After a few minutes, while Serge was playing this game of guesses and so-called "predictions", Laurent had unfolded his long legs and, crossing the room, he had come to join me. No doubt he had observed from afar, on my childish face, the sadness and the confusion, for leaning towards me, he had suddenly taken my hand in his... My heart had jumped, my cheeks burned: "don't give that pretty hand of yours to this witch that pretends to know the future, don't let her meddle with your life, you're pure, she's a liar!"

All of a sudden, he was very close to me, and I felt that he read what was in my heart, that he suddenly really knew me, much more than that day when I already felt like we were close, where he had told me in the car "If you loved me, I think I would be stronger and I would know what to do with my life." We hadn't had since another opportunity to speak alone, so I had left him my hand for a moment, keeping silent, then I had gotten up saying:

"you're right, I have nothing to do here tonight, and I'm tired, I'm going to bed."

"Good night Betty," he added, his face both young and serious, a face of a young man on which one still clearly read the memory of the little boy he had once been. And Anne had repeated, turning her beautiful eyes to me for a moment, "good night Betty!", Words whose sweetness and friendship had accompanied me, while I went away alone outside, in the darkness , towards the showers.

Bright red blood flowed a few seconds later on the white enamel toilet. Brutally a simple and physiological explanation had imposed itself.
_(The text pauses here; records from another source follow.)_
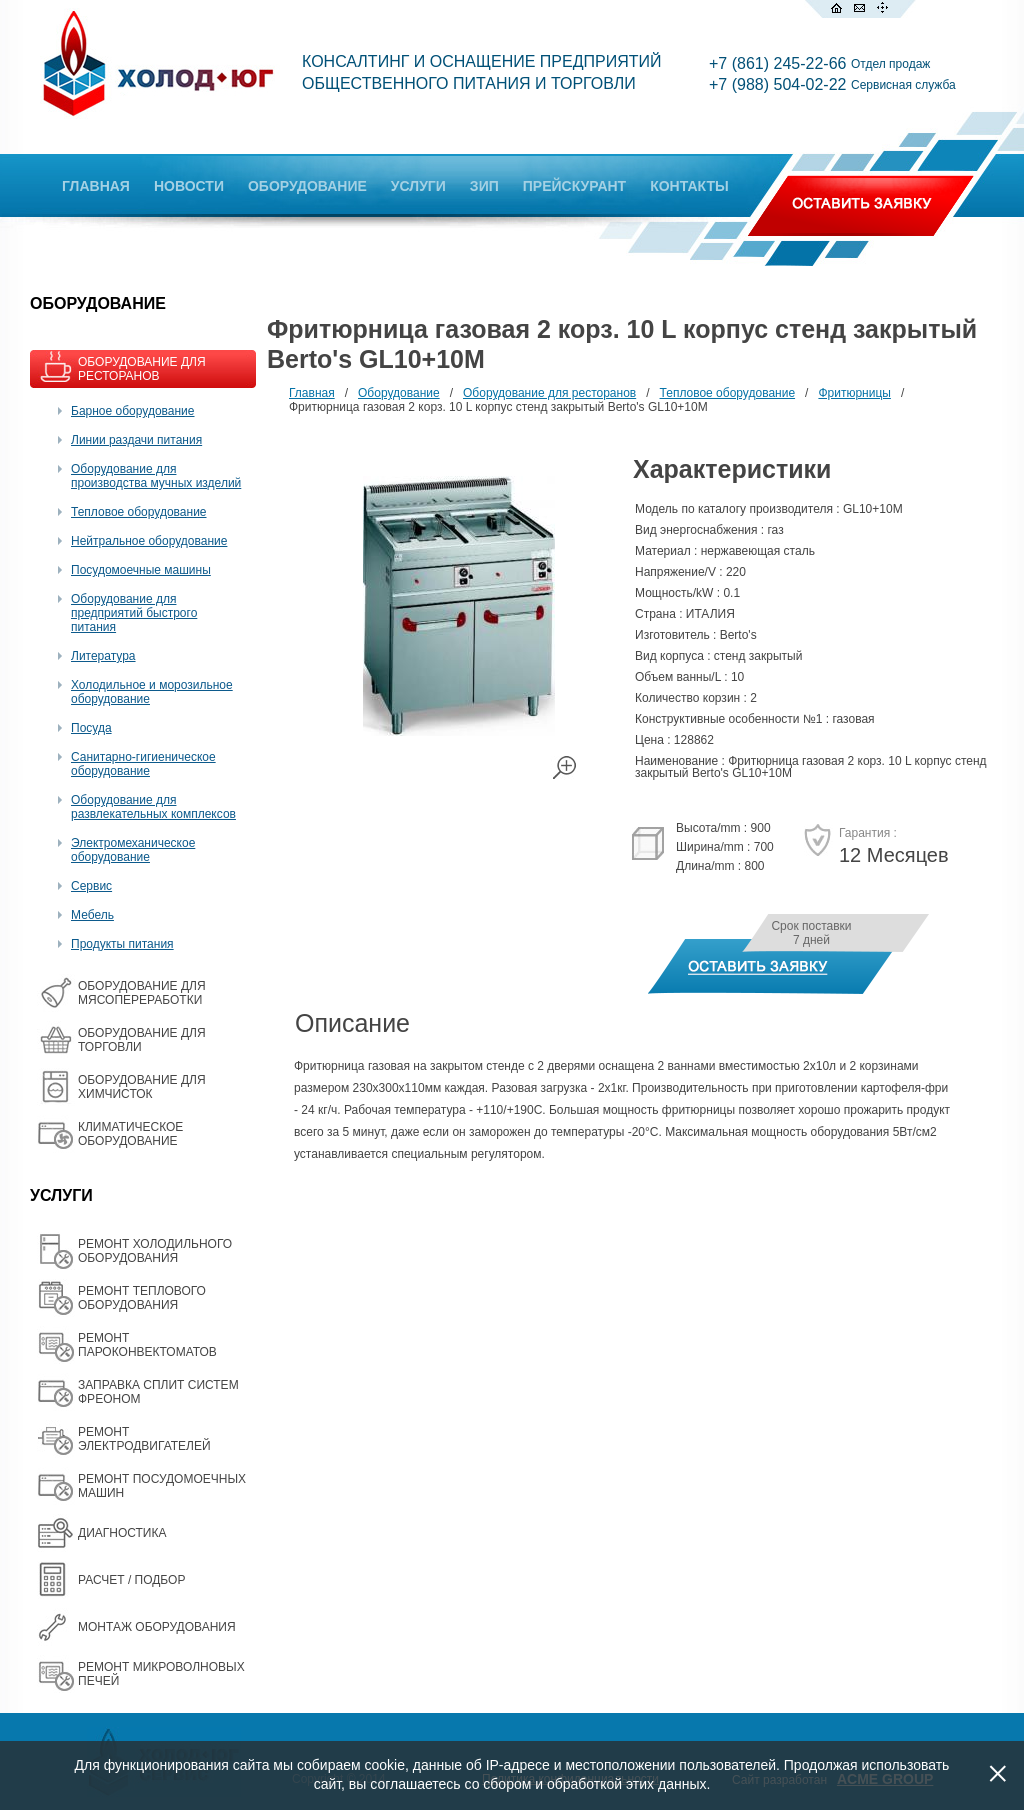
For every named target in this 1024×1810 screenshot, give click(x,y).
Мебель (92, 915)
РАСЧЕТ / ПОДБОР (131, 1580)
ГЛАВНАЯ (96, 186)
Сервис (91, 886)
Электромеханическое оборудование (133, 850)
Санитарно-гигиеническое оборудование (143, 764)
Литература (103, 656)
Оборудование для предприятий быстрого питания (134, 613)
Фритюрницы (854, 393)
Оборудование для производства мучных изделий (156, 476)
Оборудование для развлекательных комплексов (153, 807)
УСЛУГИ (418, 186)
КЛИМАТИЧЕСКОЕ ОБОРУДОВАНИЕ (130, 1134)
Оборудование (399, 393)
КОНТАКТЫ (689, 186)
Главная (312, 393)
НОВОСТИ (189, 186)
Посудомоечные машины (141, 570)
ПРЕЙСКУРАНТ (574, 186)
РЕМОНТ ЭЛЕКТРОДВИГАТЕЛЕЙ (144, 1439)
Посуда (91, 728)
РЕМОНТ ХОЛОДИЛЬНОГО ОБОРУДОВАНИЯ (155, 1251)
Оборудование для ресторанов (549, 393)
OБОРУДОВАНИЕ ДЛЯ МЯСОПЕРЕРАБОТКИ (142, 993)
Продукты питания (122, 944)
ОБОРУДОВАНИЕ (307, 186)
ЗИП (484, 186)
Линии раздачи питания (136, 440)
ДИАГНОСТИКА (122, 1533)
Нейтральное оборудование (149, 541)
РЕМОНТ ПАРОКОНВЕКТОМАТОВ (147, 1345)
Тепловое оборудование (139, 512)
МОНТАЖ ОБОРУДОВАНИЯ (157, 1627)
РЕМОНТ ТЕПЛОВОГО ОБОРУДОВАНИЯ (142, 1298)
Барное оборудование (133, 411)
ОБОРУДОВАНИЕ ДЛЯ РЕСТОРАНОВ (142, 369)
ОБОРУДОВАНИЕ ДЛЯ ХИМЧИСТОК (142, 1087)
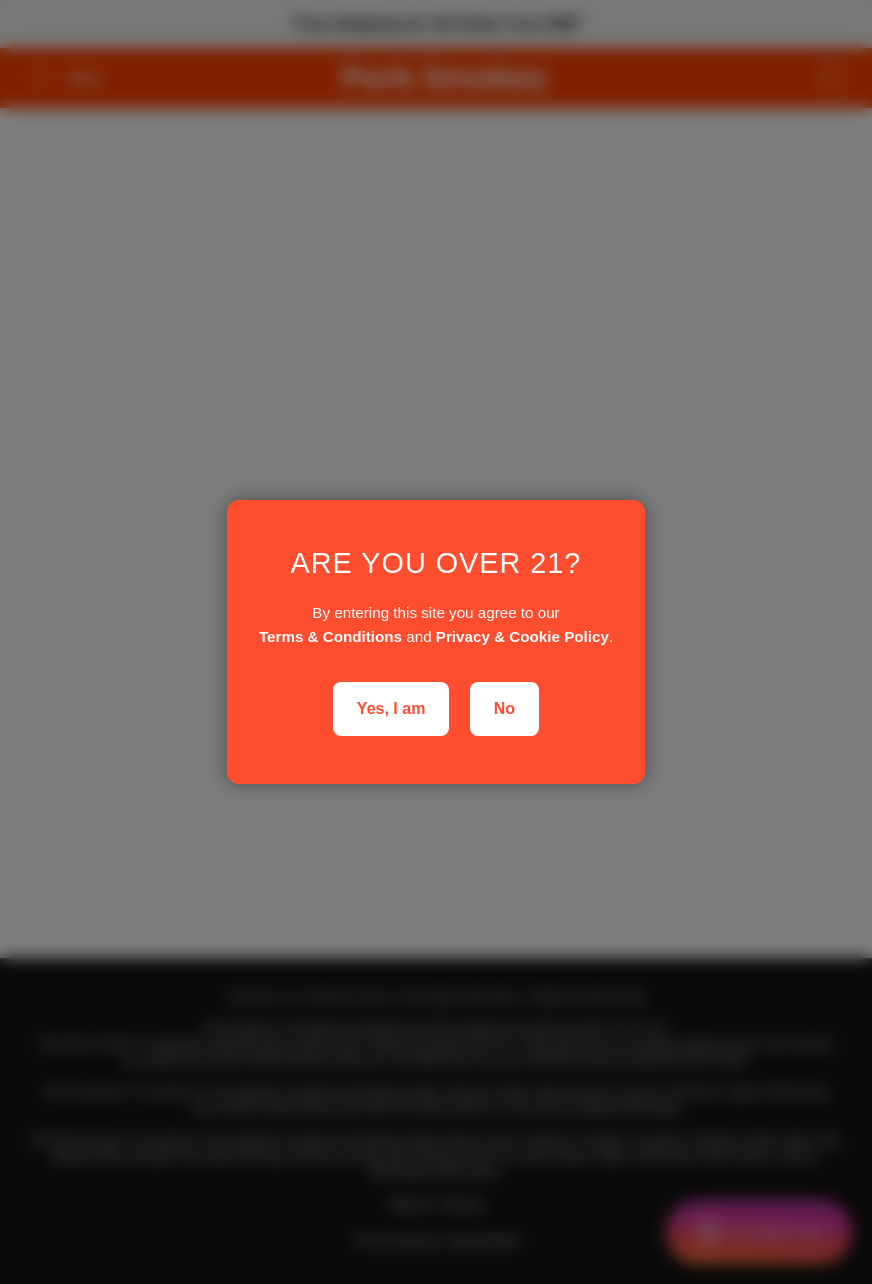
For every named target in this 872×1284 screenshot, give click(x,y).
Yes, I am (391, 708)
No (504, 708)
I heard my mother say to me, "You're in a bad mood, you'll probably have your period soon," and my God, how these mood movements seemed real, that this blackened vision of the world during the few days before my periods were shouting with truth! 

But then, at last, I understood why my heart was so heavy and my body so tired; so I grabbed a sanitary napkin from the sanitary dispenser, put on my pajamas quickly and washed my hands and teeth while looking at myself in the mirror above the sink. My face was pale, with no trace of the colors of summer.

"Good night, Betty ... You, you're pure ..." Always an excessive solemnity in the words of Laurent, but it was the first time that his fervor touched me so much, and I still heard his voice when sleep had won me. I was so tired ... All that theater organised around the gypsy had exhausted me ...

"Betty, come, come ... Wake up!" Another voice urged me now to open my eyes that still felt very heavy. "Come on, little girl, come with me ... you're so pretty, wake up, Betty!"

Dominique - He was the only one to call me "little girl" - was looking for my shoulder, groping me in the dark. He was laughing a little. "Come on, in my caravan, my beauty, get up Betty!" His breath smelled of alcohol and cigarettes, I was now awake, of course, but I remained motionless, heavy, pretending to sleep again. "come, please "

 At that moment, while Dominique pushed back my cover to make me move better, Anne's voice had risen in the darkness, perfectly high and clear. She spoke as in broad daylight, calmly, without shouting, but with a hard tone, anger held back:

"What are you doing here, Dominique? Don't you know it's forbidden? Don't you know she's a minor? Leave her alone and let us sleep!"

"Ahh, fuck sakes, Anne ... Slow down now! Shut up!"

And immediately dropping my blanket, Dominique had left the dormitory as soon as possible, without adding anything.

The silence reigned again in the dormitory, the scene lasted only a few moments, no one except Anne seemed to have woken up. She had remained in her place in her bed, and I, curiously, had adjusted my blanket, and turned to the other side, almost obscuring, by this very movement, the scene that had just taken place. And I went back to sleep immediately, erasing from my memory all that was embarrassing in what had just happened, without trying to comment on the facts with Anne, or to even process for a second what had just happened to me.